- [WHAT YOU NEED TO DO]
• A. Reproduce the passage of the PHP DOM thread between "nodeValue: The value" and "of the other?", inclusive.
• B. According to the PHP DOM thread, for which class is the ->textContent property non-existent?

- [DOCUMENT TEXT]
((

PHP DOM textContent vs nodeValue?

PHP DOMnode objects contain a textContent and nodeValue attributes which both seem to be the innerHTML of the node.

nodeValue: The value of this node, depending on its type

textContent: This attribute returns the text content of this node and its descendants.

What is the difference between these two properties? When is it proper to use one instead of the other?


Solution 1:

I finally wanted to know the difference as well, so I dug into the source and found the answer; in most cases there will be no discernible difference, but there are a bunch of edge cases you should be aware of.

Both ->nodeValue and ->textContent are identical for the following classes (node types):

  • DOMAttr
  • DOMText
  • DOMElement
  • DOMComment
  • DOMCharacterData
  • DOMProcessingInstruction

The ->nodeValue property yields NULL for the following classes (node types):

  • DOMDocumentFragment
  • DOMDocument
  • DOMNotation
  • DOMEntity
  • DOMEntityReference

The ->textContent property is non-existent for the following classes:

  • DOMNameSpaceNode (not documented, but can be found with //namespace:* selector)

))

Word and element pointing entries

((

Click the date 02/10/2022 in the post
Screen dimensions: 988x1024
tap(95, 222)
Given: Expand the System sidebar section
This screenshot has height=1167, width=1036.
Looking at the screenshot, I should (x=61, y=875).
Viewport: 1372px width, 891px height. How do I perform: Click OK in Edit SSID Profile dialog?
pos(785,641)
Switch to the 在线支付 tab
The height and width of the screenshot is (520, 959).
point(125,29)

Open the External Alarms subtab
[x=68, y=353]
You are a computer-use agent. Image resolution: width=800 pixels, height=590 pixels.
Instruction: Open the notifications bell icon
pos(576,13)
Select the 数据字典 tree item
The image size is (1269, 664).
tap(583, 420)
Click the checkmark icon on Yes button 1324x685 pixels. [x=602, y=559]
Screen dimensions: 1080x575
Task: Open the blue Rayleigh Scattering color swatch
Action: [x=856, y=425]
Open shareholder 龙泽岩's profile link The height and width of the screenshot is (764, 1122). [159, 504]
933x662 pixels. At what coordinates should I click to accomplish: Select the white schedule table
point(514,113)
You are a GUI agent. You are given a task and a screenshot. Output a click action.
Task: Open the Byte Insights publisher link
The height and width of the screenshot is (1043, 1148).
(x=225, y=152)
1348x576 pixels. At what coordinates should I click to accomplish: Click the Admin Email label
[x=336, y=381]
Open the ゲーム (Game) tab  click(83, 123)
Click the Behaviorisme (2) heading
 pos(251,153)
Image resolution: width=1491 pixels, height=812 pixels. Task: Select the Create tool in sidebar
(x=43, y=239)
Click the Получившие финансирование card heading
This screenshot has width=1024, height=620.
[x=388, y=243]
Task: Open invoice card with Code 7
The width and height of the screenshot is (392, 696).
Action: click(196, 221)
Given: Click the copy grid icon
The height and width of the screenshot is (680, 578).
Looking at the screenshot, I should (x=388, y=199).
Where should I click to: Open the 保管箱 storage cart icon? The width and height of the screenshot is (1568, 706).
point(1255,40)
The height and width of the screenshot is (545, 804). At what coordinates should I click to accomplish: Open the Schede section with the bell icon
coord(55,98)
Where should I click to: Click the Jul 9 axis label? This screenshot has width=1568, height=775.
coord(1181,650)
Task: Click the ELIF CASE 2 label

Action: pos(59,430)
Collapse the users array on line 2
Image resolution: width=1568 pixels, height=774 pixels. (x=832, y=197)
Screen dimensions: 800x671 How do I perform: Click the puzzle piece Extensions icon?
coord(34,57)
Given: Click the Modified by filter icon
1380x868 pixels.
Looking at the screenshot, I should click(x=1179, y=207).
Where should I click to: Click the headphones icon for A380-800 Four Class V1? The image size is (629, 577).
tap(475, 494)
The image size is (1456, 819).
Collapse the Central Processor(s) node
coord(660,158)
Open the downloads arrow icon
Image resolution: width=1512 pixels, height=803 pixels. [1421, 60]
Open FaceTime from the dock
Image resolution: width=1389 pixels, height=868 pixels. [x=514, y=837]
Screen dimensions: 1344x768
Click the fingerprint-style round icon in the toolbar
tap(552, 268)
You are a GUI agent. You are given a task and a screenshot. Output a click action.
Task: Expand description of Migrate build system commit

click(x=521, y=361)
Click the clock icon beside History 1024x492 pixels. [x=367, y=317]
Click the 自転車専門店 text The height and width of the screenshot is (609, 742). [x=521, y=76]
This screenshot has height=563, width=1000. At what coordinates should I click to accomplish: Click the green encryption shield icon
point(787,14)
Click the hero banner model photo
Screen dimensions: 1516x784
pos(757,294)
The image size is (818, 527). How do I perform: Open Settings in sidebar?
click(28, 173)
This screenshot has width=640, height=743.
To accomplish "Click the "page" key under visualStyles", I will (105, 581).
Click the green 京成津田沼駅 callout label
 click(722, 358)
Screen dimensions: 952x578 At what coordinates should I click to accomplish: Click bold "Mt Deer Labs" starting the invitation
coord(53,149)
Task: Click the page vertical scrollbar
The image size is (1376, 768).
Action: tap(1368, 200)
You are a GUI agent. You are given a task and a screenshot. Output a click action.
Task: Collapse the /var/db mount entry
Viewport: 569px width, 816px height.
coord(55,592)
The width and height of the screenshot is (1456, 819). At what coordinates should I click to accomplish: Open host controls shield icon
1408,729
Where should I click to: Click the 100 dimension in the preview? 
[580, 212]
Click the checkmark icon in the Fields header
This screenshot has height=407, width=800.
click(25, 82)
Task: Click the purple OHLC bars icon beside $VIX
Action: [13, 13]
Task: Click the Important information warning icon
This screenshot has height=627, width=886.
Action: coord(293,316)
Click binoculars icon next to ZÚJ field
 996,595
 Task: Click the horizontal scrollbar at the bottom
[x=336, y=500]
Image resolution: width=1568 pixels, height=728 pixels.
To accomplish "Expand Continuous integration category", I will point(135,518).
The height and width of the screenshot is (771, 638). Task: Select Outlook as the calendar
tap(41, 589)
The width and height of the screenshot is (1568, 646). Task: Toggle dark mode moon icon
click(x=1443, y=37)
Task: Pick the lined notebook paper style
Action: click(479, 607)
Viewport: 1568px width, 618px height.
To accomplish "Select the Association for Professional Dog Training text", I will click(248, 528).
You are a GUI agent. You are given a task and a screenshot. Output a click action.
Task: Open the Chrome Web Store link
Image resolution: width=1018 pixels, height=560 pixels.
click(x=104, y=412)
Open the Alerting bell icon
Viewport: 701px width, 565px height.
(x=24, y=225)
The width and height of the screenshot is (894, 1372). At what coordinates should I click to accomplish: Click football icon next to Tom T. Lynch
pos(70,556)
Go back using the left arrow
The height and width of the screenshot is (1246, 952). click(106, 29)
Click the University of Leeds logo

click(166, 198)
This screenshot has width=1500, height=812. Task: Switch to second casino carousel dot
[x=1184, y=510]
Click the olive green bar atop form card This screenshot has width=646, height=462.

))

- [RESULTS BY TASK]
• A.
nodeValue: The value of this node, depending on its type

textContent: This attribute returns the text content of this node and its descendants.

What is the difference between these two properties? When is it proper to use one instead of the other?

• B. DOMNameSpaceNode